> Problem requirements: Please copy, exactly and with no pictures, only the lines from the one containing "Viewport: 800px width, 550px height." through the last line of the records.

Stored items:
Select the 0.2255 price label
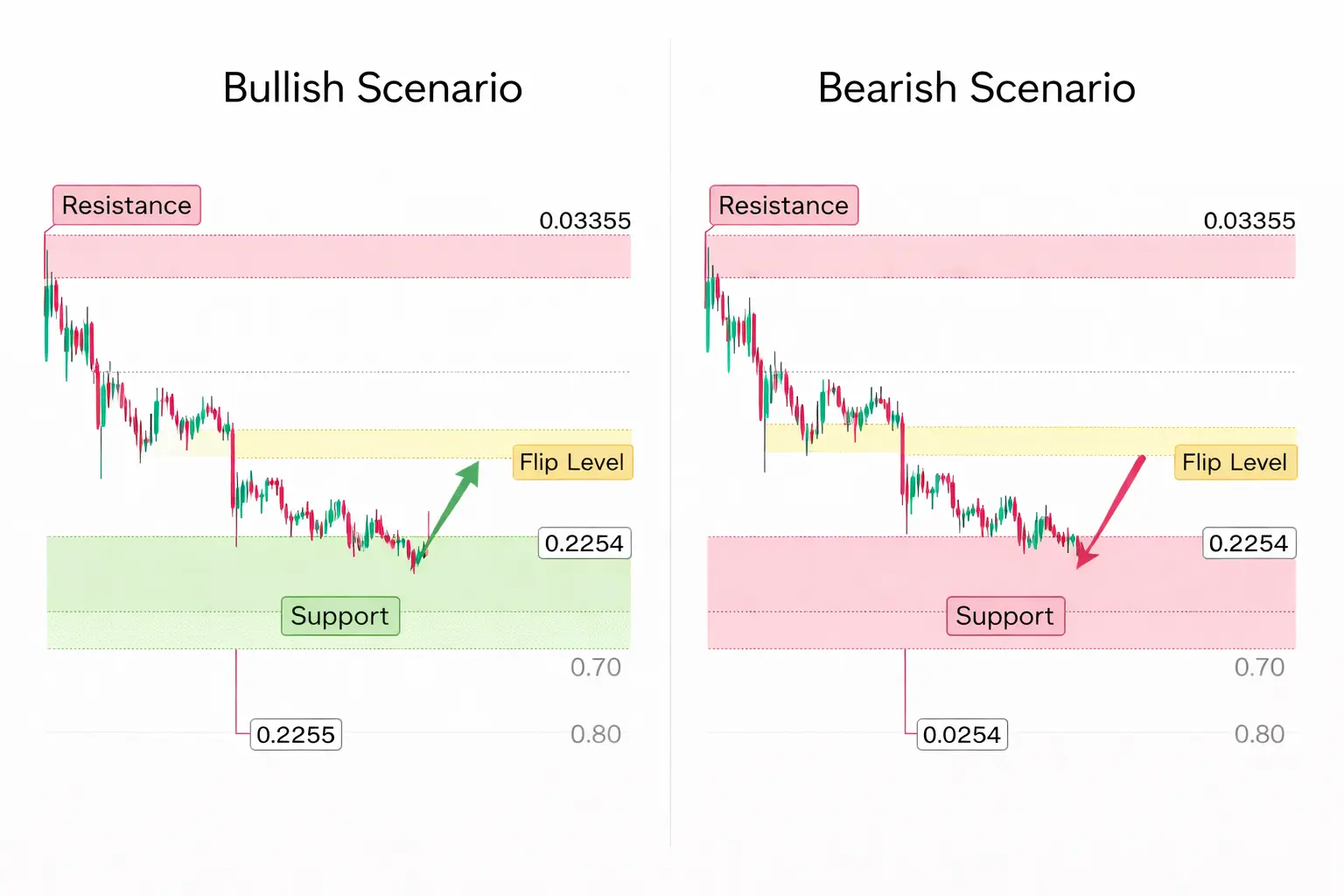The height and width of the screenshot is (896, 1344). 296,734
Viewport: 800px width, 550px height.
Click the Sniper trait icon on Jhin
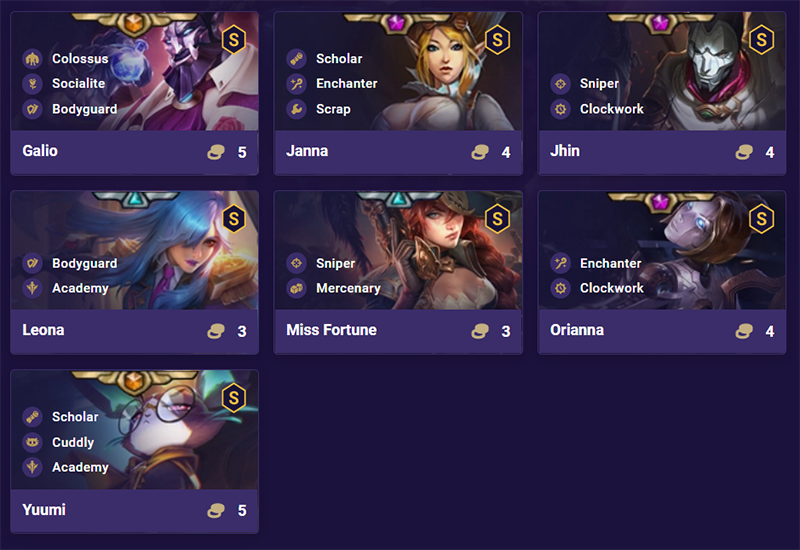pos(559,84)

> Answer to this problem:
Viewport: 800px width, 550px height.
Click the Sniper trait icon on Jhin
pos(559,84)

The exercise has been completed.